OpenAI has made an extremely transparent step by publishing the file detailed technical description of the operation of the Codex CLI coding agent under the hood. The post, authored by OpenAI engineer Michael Bolin, offers one of the clearest looks yet at how a production-grade AI agent orchestrates large language models, tools, and user input to perform real-world software development tasks.
At the core of Codex is what OpenAI calls the agent loop: a repeating cycle that alternates between model inference and tool execution. Each cycle begins when Codex constructs a prompt based on structured input: system instructions, developer constraints, user messages, environment context, as well as available tools and sends it to the OpenAI Response API for inference.
The model output can take one of two forms. It may generate an assistant message intended for the user, or it may request a tool invocation, such as running a shell command, reading a file, or invoking a scheduling or search tool. When a tool call is requested, Codex executes it locally (within defined sandbox limits), appends the result to the prompt, and queries the model again. This loop continues until the model broadcasts the last assistant message, signaling the end of the conversation round.
While this high-level pattern is common among many AI agents, OpenAI's documentation stands out for its specificity. Bolin discusses how tooltips are assembled element by element, how roles (system, developer, user, assistant) determine priority, and how even minor design choices, such as the order of tools in a list, can have a serious impact on performance.
One of the most significant architectural decisions is Codex's fully stateless interaction model.
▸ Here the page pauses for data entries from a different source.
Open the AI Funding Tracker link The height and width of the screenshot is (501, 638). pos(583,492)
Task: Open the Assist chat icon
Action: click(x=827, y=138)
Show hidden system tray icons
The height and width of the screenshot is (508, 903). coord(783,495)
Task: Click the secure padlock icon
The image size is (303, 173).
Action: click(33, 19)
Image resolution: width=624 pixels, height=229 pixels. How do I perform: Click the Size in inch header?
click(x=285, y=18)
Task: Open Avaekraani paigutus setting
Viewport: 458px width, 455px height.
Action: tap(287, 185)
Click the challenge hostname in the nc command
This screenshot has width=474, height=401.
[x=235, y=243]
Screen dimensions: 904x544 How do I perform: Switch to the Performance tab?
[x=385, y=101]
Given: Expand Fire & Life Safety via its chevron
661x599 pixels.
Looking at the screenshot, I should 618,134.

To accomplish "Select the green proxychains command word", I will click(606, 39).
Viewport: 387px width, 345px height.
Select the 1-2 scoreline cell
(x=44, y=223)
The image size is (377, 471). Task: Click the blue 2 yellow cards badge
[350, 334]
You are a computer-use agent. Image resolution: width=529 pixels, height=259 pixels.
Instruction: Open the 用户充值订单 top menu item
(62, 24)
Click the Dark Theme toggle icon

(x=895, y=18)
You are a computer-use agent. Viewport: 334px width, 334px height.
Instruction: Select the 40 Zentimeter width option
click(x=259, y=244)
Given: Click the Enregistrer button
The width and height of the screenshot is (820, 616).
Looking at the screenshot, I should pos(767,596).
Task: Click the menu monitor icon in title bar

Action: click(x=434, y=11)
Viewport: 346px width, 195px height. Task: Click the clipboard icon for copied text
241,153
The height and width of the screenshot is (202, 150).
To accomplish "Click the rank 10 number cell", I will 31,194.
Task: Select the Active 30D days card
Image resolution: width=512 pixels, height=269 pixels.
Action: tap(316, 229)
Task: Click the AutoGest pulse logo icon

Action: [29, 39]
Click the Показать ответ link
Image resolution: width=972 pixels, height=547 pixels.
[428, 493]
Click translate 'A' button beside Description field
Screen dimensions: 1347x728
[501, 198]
Instead of relying on server-side conversation memory via the optional previous_response_id parameter, Codex resends the entire conversation history on every request. This approach simplifies infrastructure and enables zero data retention (ZDR) for customers who require strict privacy guarantees.
The disadvantage is obvious: message sizes increase with each interaction, leading to a quadratic increase in transferred data. OpenAI mitigates this problem by aggressive prompt caching, which allows the model to reuse calculations as long as each new prompt is an exact extension of the prefix of the previous one. When caching works, the inference cost scales linearly, not quadratically.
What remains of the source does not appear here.